The Rock Art Brewery is a nice little outfit in Morrisville, Vermont that began, like so many great craft breweries, in an Alehead’s basement. Today the operation has grown, though not by much, and that’s just the way that founder Matt Nadeau seems to like it. With a taste of fall in the air and the crawl of ‘peeper traffic behind them, your Baron and Baroness tucked into a bomber of Rock Art’s Pumpkin Imperial Spruce Stout.
Notes: 22 oz. bomber from F.H. Gillingham & Sons in Woodstock, VT
Bottle Description: A big stout brewed in the colonial fashion with large amounts of pumpkins and spruce tips added to the kettle for flavor and bittering qualities. The pumpkins compliment the malt flavors, and were used to add sugars to the mash. What ever you do, do not think this is going to taste like pumpkin pie.
IBUs: 50
Style: American Double/Imperial Stout
ABV: 8%
Appearance: Bloody dark. Pitch with zero light penetration.

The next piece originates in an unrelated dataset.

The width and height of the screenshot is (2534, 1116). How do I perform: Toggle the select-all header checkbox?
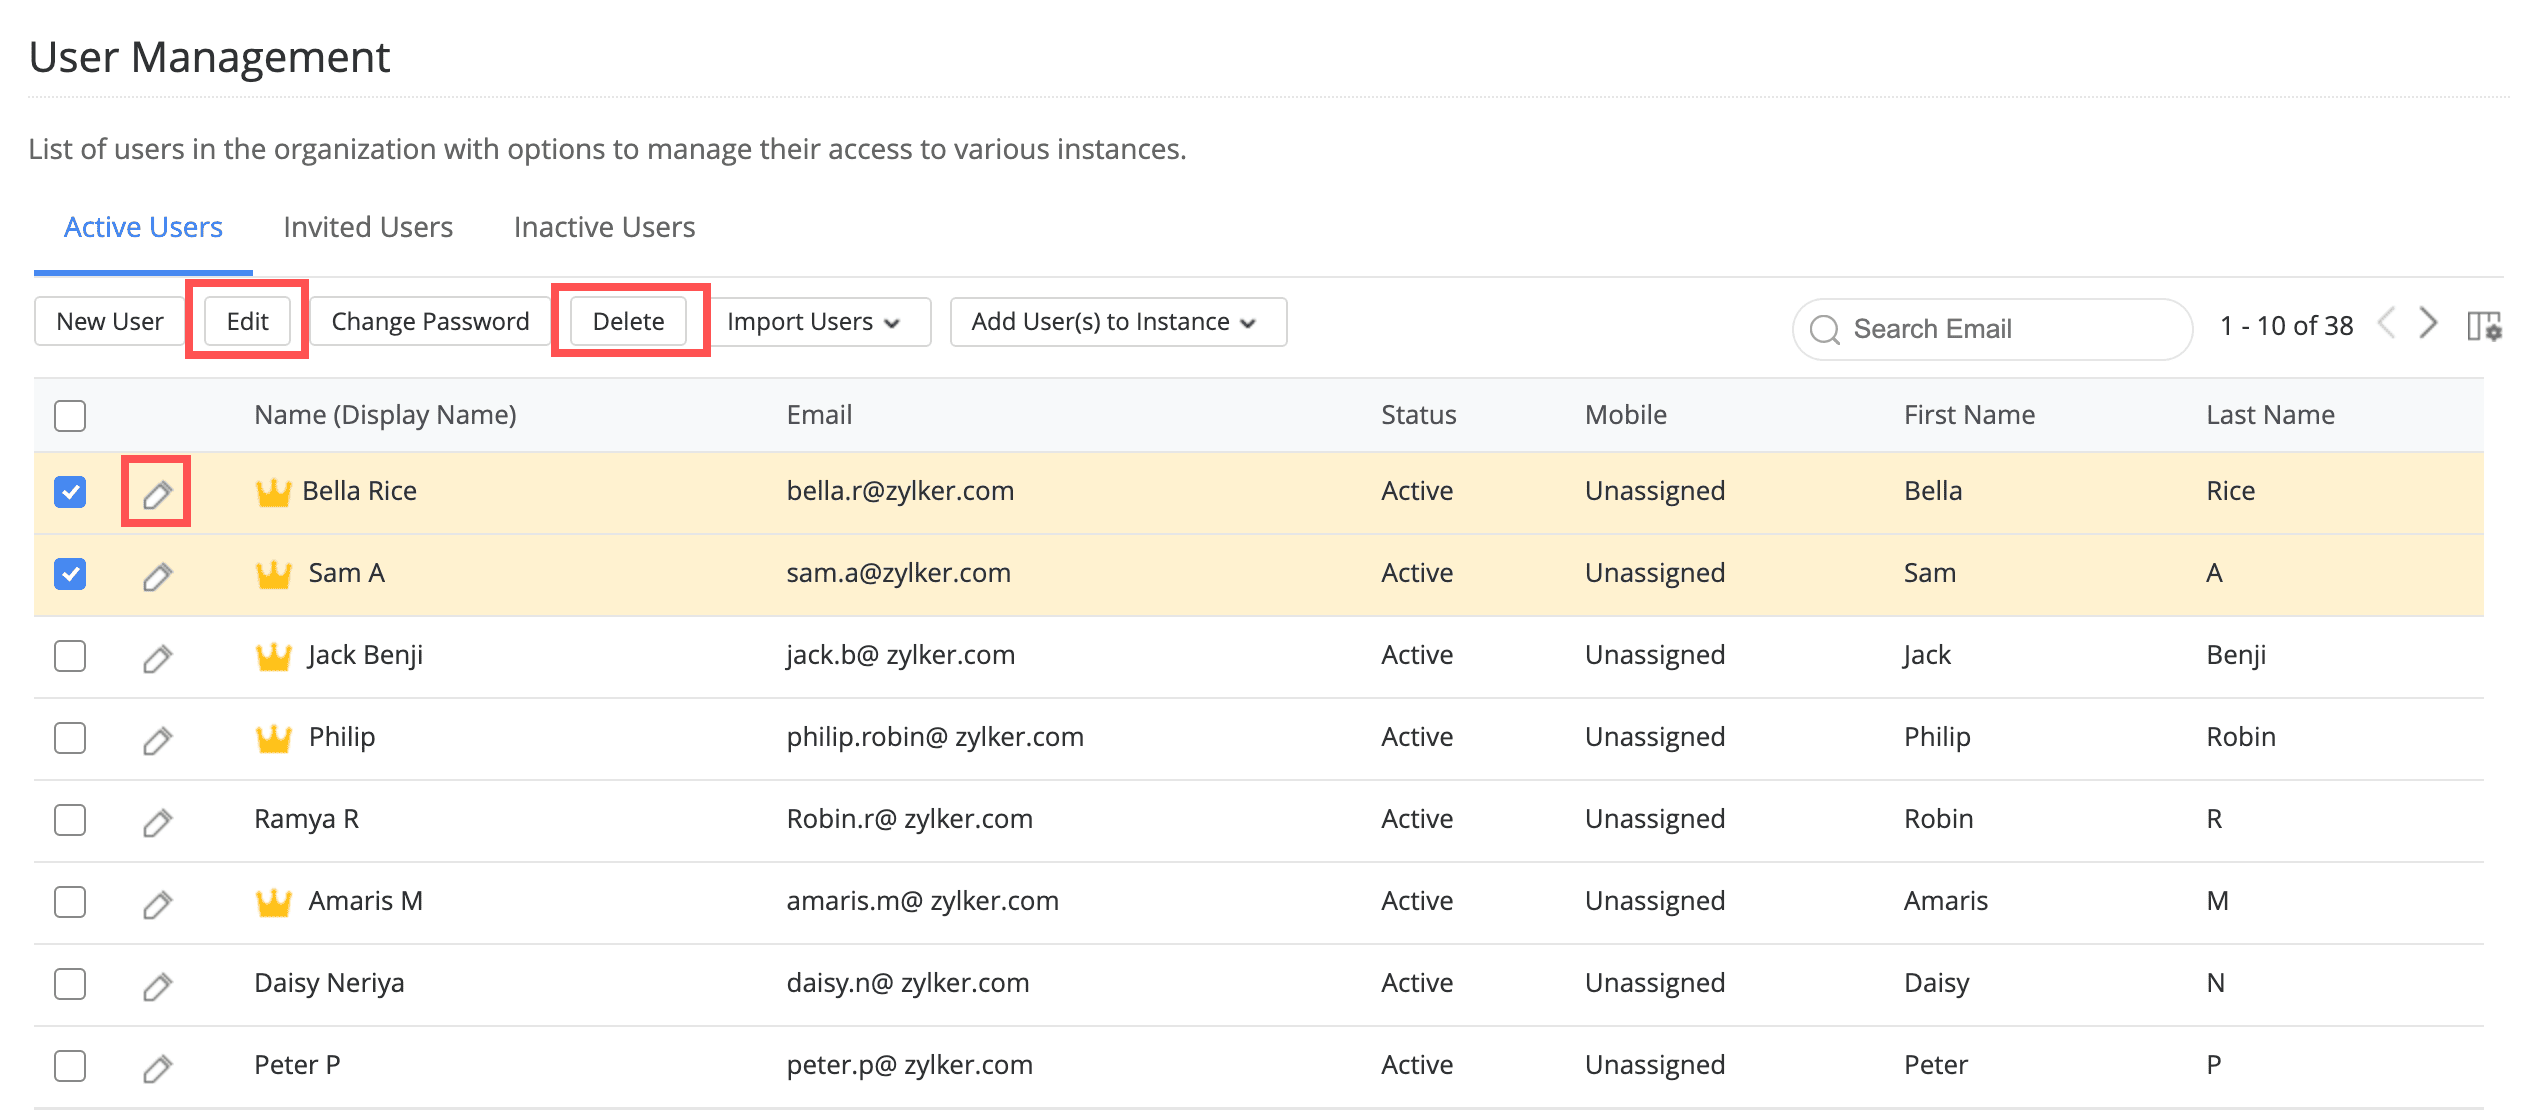coord(70,415)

Head: Tall coffee-brown; single finger; solid retention.
Lacing: Sticky and streaky with great hold.
Nose: Chocolate, coffee, and roasty toasty malts yield to subtle spruce undertones. Unfortunately, the delightful olfactory experience is more than a little bit overwhelmed by powerful alcohol notes.
Taste: Very astringent with massive spruce notes backed by malt, caramel, and cocoa. As the bottle promised, whatever pumpkin flavors may have once lived in the brew were completely lost.
Mouthfeel: Oily and rich with nice carbonation.
Drinkability: The Baroness assessed the brew two twitches and a lip smack: “Oooo… no, no.” While this reaction is, more often than not, the sign of a winning brew, this time the Baroness was onto something. While the suds were fairly drinkable for an 8% ABV, they proved far too rich for casual imbibing and the spruce became too much for these taste buds through the 22oz pour.
Rating: 2.5 hops. A challenging bottle. Kudos to Rock Art for creativity. We look forward to trying additional offerings from Morrisville.